Em 2005, publicou seu primeiro livro, “O Boto do Reno”, pela editora LetraDelta (o livro teve mais quatro reimpressões pela editora Adelante, a partir de 2021). No final do mesmo ano, precisamente em 5 de dezembro de 2005, colocou seu blog no ar. Ele ainda existe, como uma espécie de peça arqueológica digital. De 1992 a 2019, escreveu o anuário “AutoMotor Esporte”, editado por Reginaldo Leme. Ganhou quatro vezes o Prêmio Aceesp nas categorias repórter e apresentador de rádio e melhor blog esportivo. Tem também um romance publicado, “Dois cigarros”, pela Gulliver (2018), e o livro de crônicas “Gerd, der Trabi” (Gulliver, 2019). Em 2021, lançou o best-seller “Ímola 1994” também pela Gulliver — que teve uma segunda edição, revista e ilustrada, publicada em 2024. Em 2022, pela Adelante, mais um livro: “Os anos Schumacher em 334 textos” — uma coletânea de colunas para jornais escritas desde 1995.
Também em 2022 passou a fazer parte do time de colunistas do UOL e da nova plataforma digital de “Placar”. A brincadeira no UOL durou apenas um ano. Na “Placar”, quase três — saiu em 23 de maio de 2025, data que só lembra porque é nome de avenida em São Paulo (a demissão se deu porque o chefe novo disse que o indigitado, eu, “não sabia falar com os jovens”). Ficou quase cinco meses coçando e no dia 13 de outubro estreou como apresentador da rádio TMC, ex-Transamérica. Saiu quatro dias depois porque alguém na empresa concluiu que seus “posicionamentos” eram “incompatíveis”, com o jornal que estava apresentando.

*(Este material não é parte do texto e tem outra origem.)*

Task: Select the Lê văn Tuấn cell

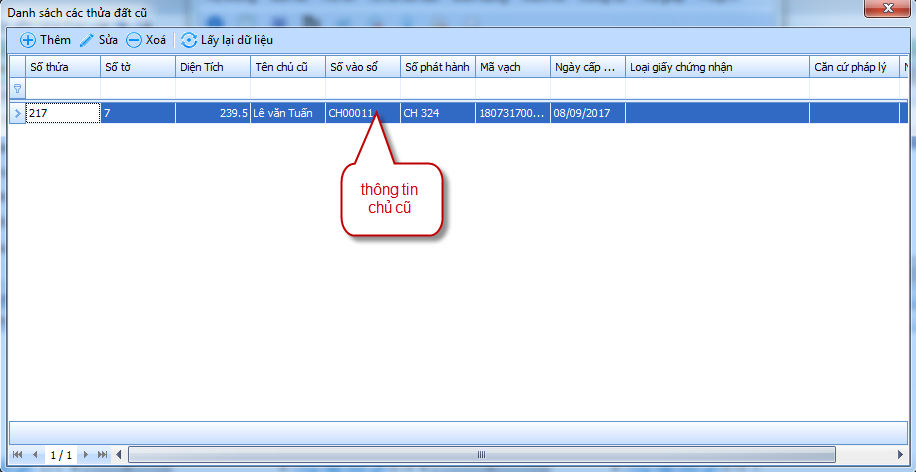Action: coord(287,113)
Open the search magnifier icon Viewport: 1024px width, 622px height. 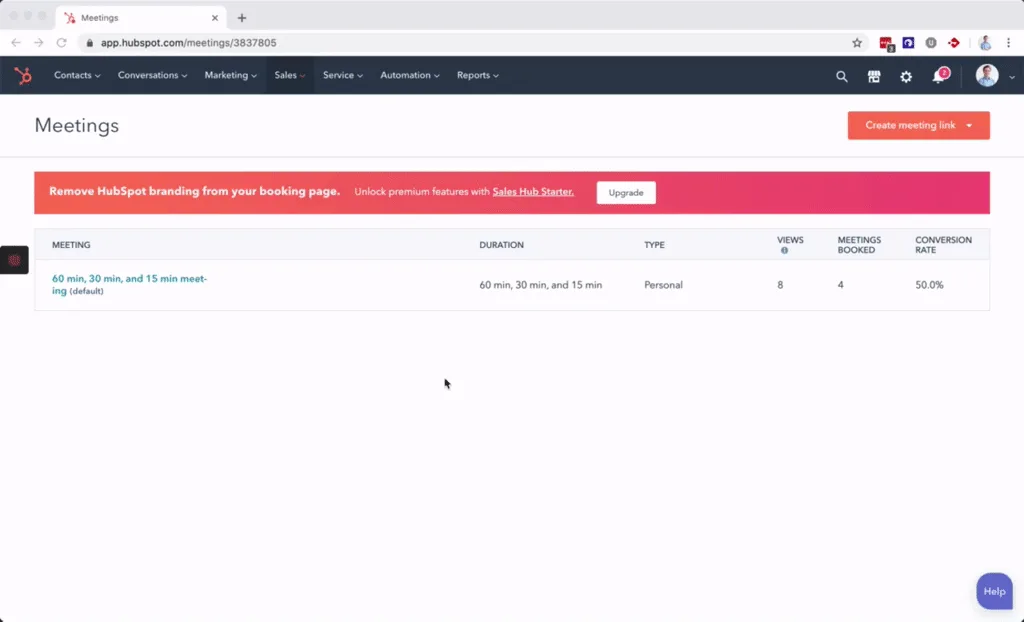point(842,76)
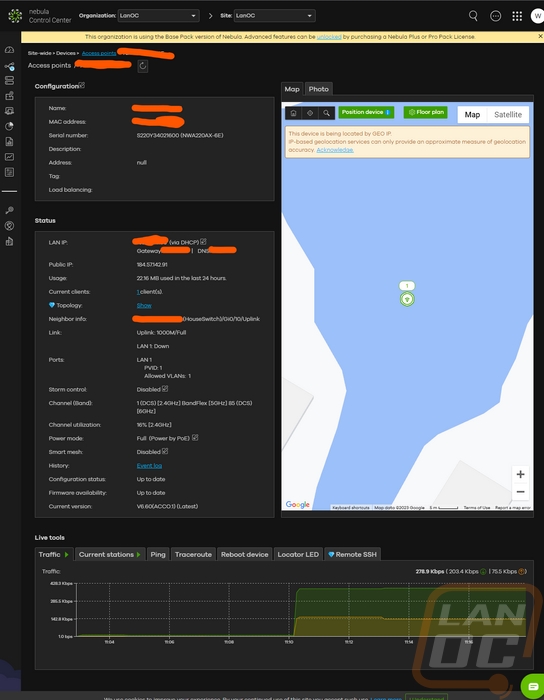
Task: Click the map search magnifier icon
Action: coord(327,113)
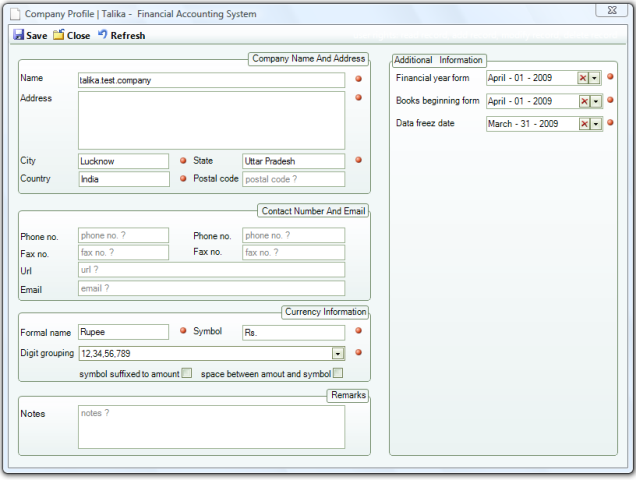Screen dimensions: 636x480
Task: Toggle space between amount and symbol
Action: (x=338, y=373)
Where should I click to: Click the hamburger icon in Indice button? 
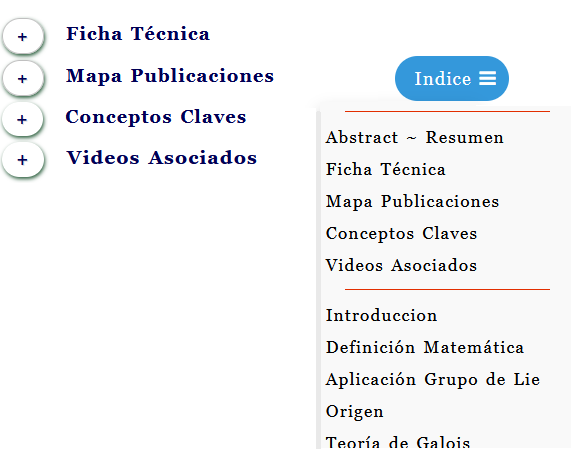[x=488, y=79]
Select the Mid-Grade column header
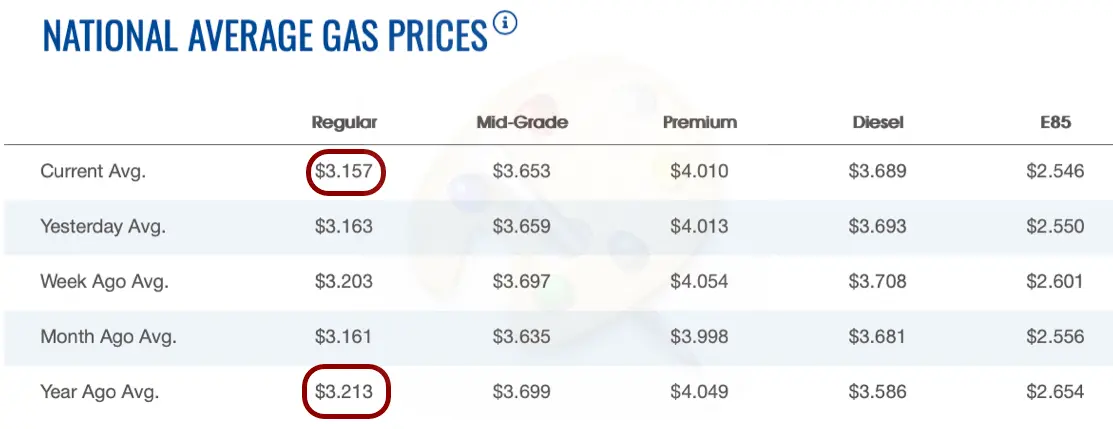 click(522, 123)
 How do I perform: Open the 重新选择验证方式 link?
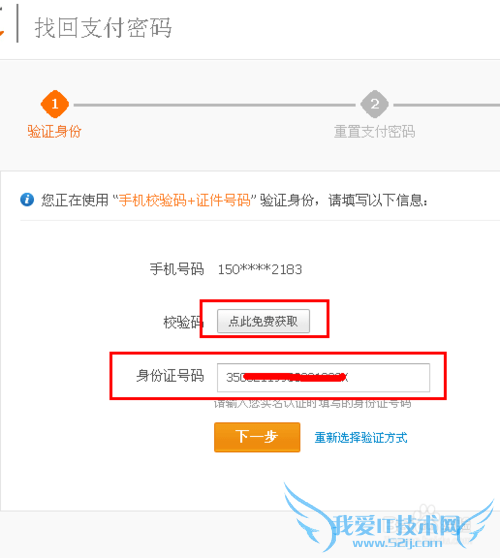[x=361, y=437]

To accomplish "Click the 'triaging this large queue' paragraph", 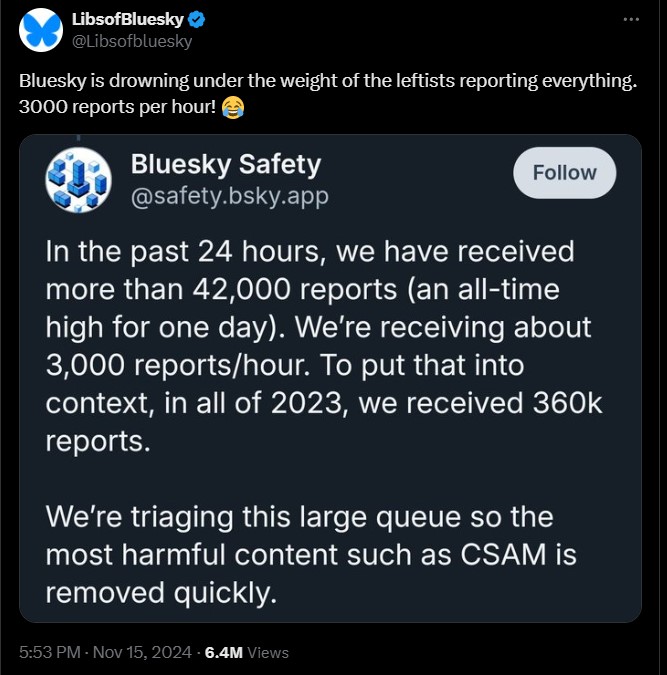I will [311, 554].
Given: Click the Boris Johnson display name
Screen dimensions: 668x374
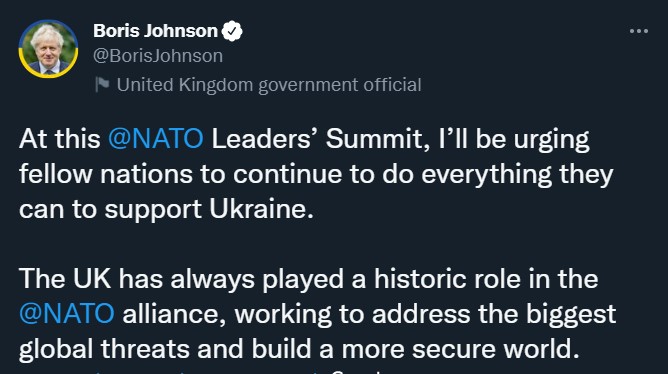Looking at the screenshot, I should tap(155, 31).
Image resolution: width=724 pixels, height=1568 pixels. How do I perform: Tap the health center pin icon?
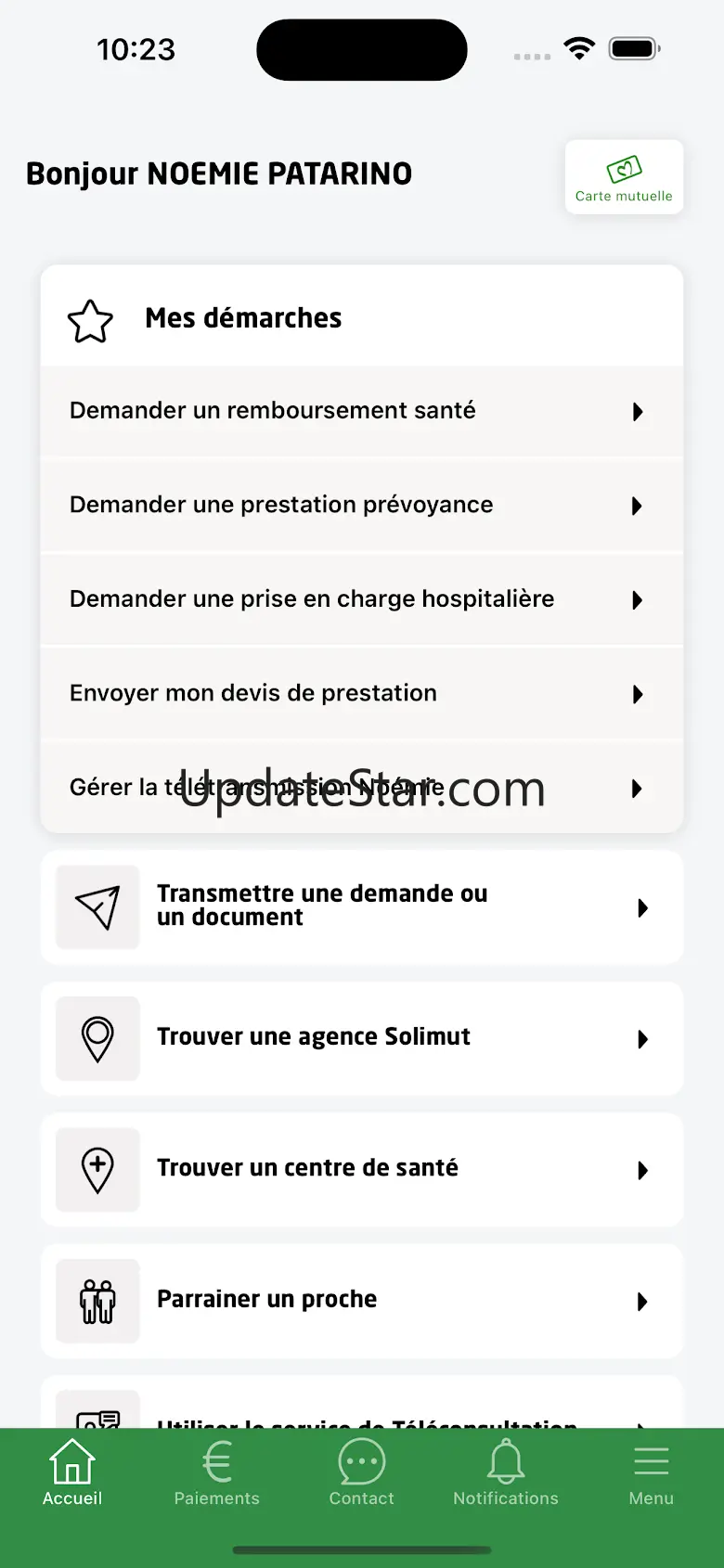pos(97,1169)
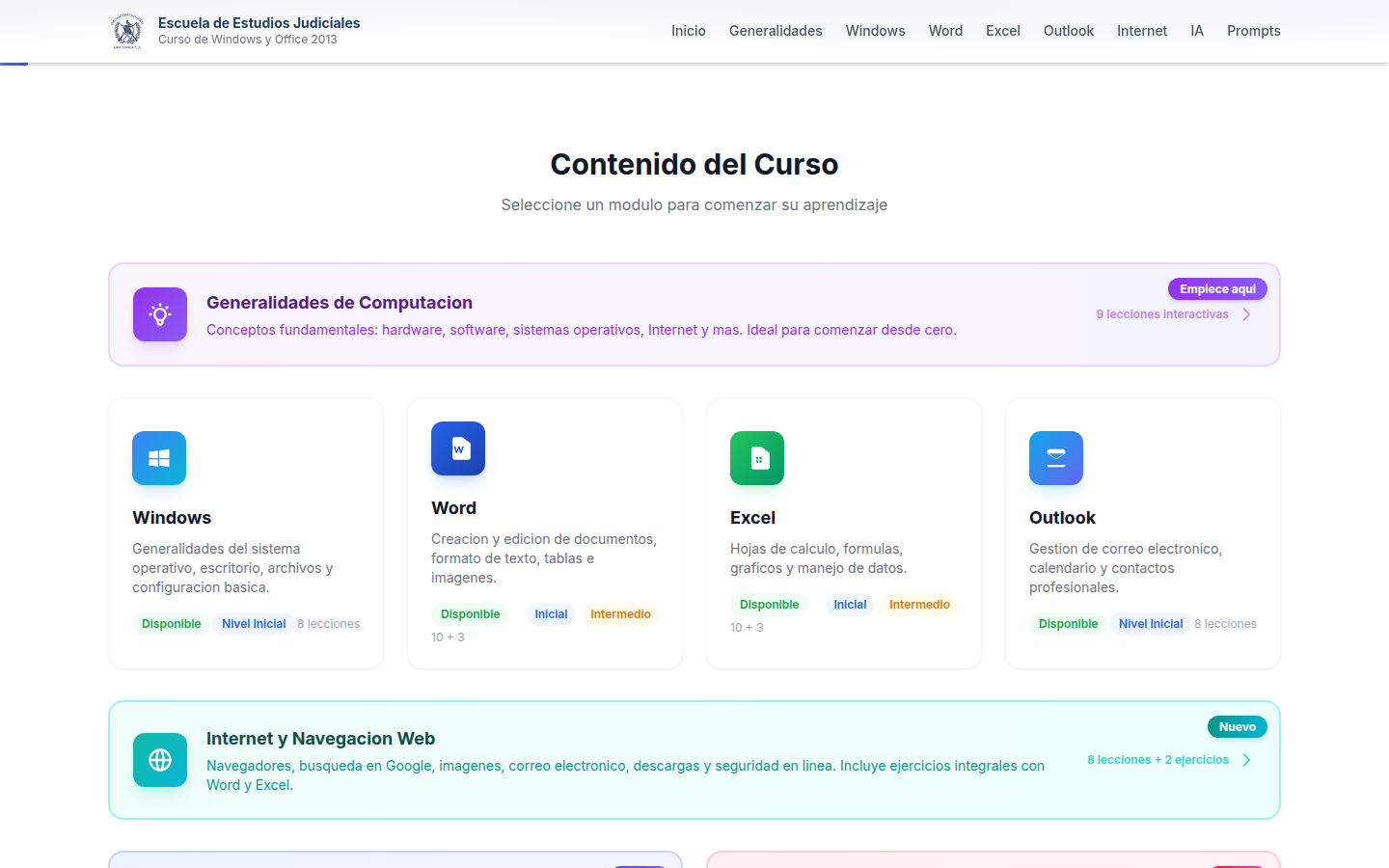
Task: Click the Outlook envelope icon
Action: (x=1055, y=458)
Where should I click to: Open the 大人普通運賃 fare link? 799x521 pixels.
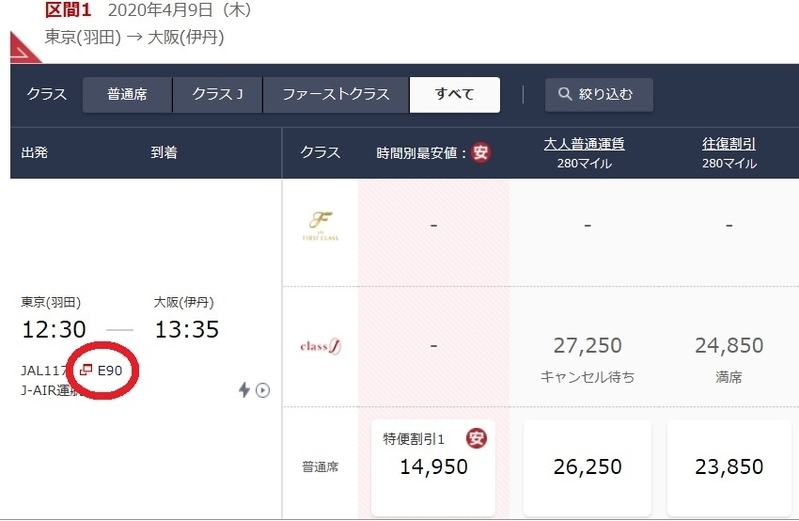[584, 144]
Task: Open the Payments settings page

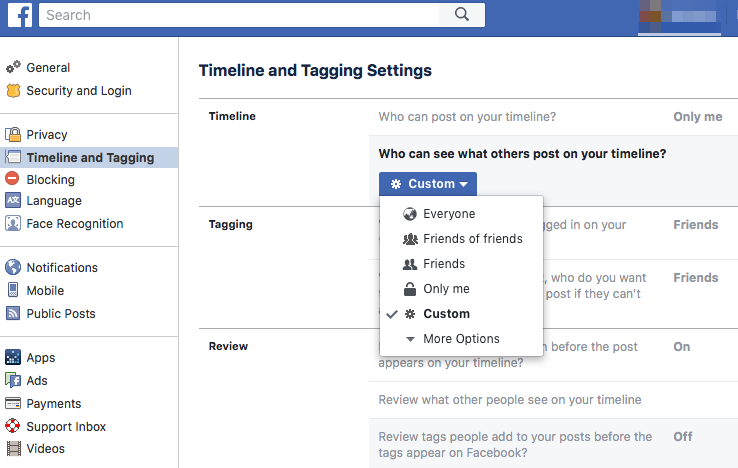Action: tap(54, 404)
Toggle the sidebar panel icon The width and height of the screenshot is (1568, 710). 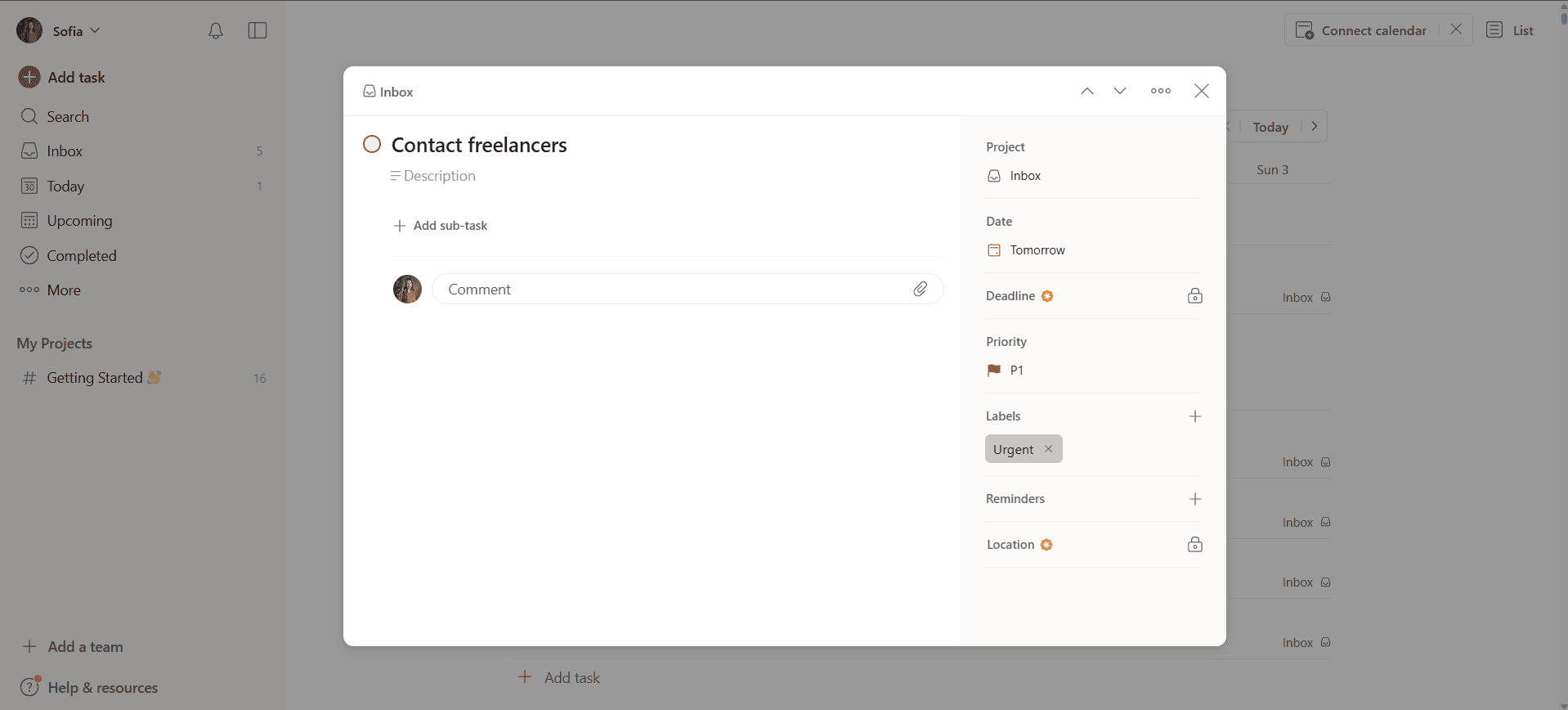[258, 31]
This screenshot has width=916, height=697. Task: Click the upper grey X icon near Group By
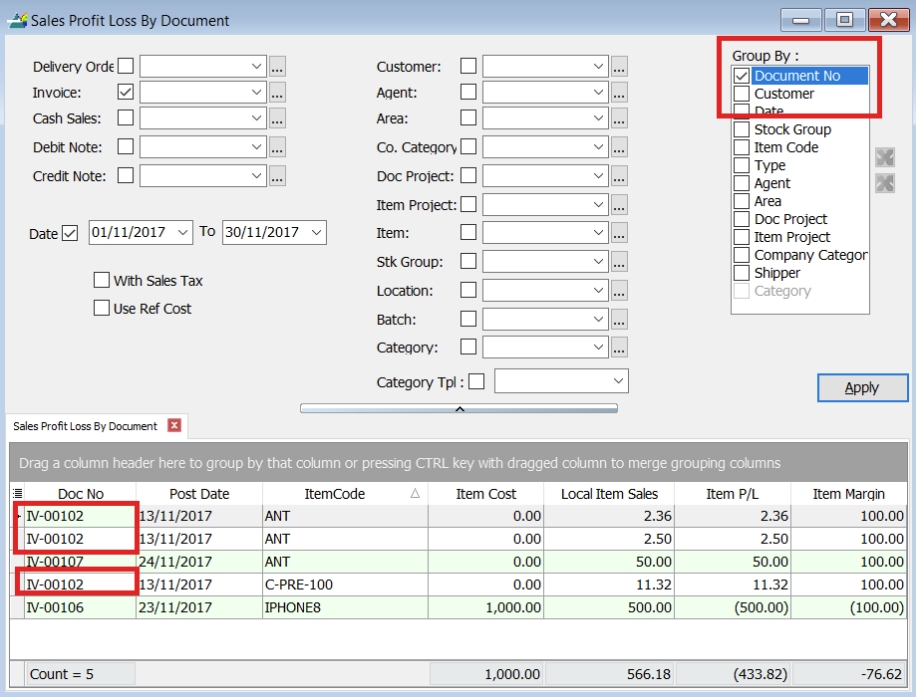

Gomes é torcedor da Portuguesa, frequenta o Canindé e já foi presidente da Leões da Fabulosa. Quando fala de carros, começa sempre por sua verdadeira paixão: os DKWs de sua pequena coleção, além de outras coisinhas fabricadas no Leste Europeu. Seu último carro 0 km foi comprado em 1997 e continua com ele. Mas o mais novo é um Twingo 1998. Nas pistas, pilotou de 2003 a 2008 o intrépido DKW #96, que tinha até fã-clube (o carro, não o piloto). Por fim, tem uma estranha obsessão por veículos soviéticos. “A Lada foi a melhor marca que já passou pelo Brasil”, garante. Por isso, trocou, nas pistas, o DKW por um Laika batizado pelos blogueiros de Meianov. O carrinho se aposentou temporariamente no início de 2015, dando o lugar a um moderníssimo Voyage 1989. Este, por sua vez, mudou de dono em 2019 para permitir a volta do Meianov à ativa no começo de 2020. Em 2025 foi aposentado de novo por quebra de motor, trocado por um Gol bolinha 1996 que voltou a usar o número #96 (isso não tem a menor importância para o público em geral, mas para mim, tem).
Na vida pessoal, é casado com uma cearense arretada chamada Laêne e tem dois filhos de seu primeiro casamento. Ambos torcem para a Lusa. “Meu maior legado”, diz.